Nicole P. Nolan accused the Standish – Cabot Apartments Inc of negligence and nuisance, in a complaint filed on Aug. 22 in Westchester Supreme Court.

“The uninhabitable conditions in the apartment,” the complaint states, “occurred and persisted through no fault” of Nolan.

Standish – Cabot consists of 33 apartments in two 4-story buildings, at Alden Place and Midland Avenue near Scout Field and the Bronx River.

Nolan bought shares in the co-op in 2005 and lives in a first floor apartment. The apartment above hers has been subleased to a couple for three or four years, according to the complaint.

On April 7, water leaking from the upstairs bathroom allegedly flooded Nolan’s place, damaging the ceilings, walls, and floors in her bedrooms and bathroom.

The damages have not been fixed for nearly five months, according to the complaint.

Three days after the leak, the co-op hired a plumber to repair the upstairs apartment, the complaint states, but took no action to mitigate water damage in Nolan’s apartment.

Five weeks after the incident, an inspector hired by the co-op confirmed the presence of mold and recommended remediation. Despite the findings, the complaint states, the co-op has not cleaned up the mold or fixed the apartment.

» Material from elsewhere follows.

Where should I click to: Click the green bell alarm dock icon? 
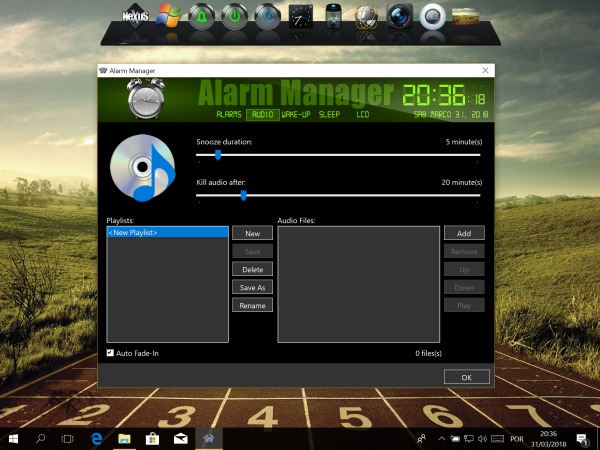click(200, 16)
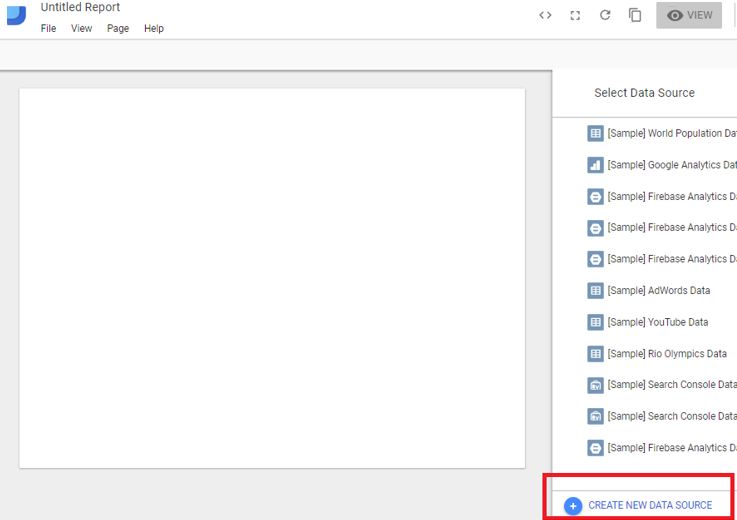Click the Google Analytics Data chart icon
Screen dimensions: 737x520
coord(595,165)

Nolan claims that the co-op president visited her apartment on Aug. 1, ostensibly to inspect the damages but actually to look for violations unrelated to the mold and water damages, so as to shift responsibility to her.

Nolan’s attorney, Ian J. Brandt, argues in the complaint that he lease required the co-op to repair the apartment “as speedily as reasonably possible after a flood” and to reduce the monthly maintenance fee until the apartment was habitable. He says the co-op also has a duty to restore the apartment to a habitable condition, by remediating mold and replacing water-damaged ceilings, walls, floors, electrical systems and fixtures.

Nolan is demanding that the co-op repair the apartment and pay $350,000 to compensate her out-of-pocket costs, such as additional living expenses, storage, moving, and professional fees, as well as the apartment’s diminished rental value.

She is demanding $100,000 in punitive damages, “due to the appalling duration and severity of the uninhabitable conditions in the apartment which the [co-op] board willingly allowed to persist unabated for an unreasonable duration.”

Barhite and Holzinger  Inc., a Bronxville real estate company that manages the Standish – Cabot Apartments, did not reply to an email asking for a response to the allegations.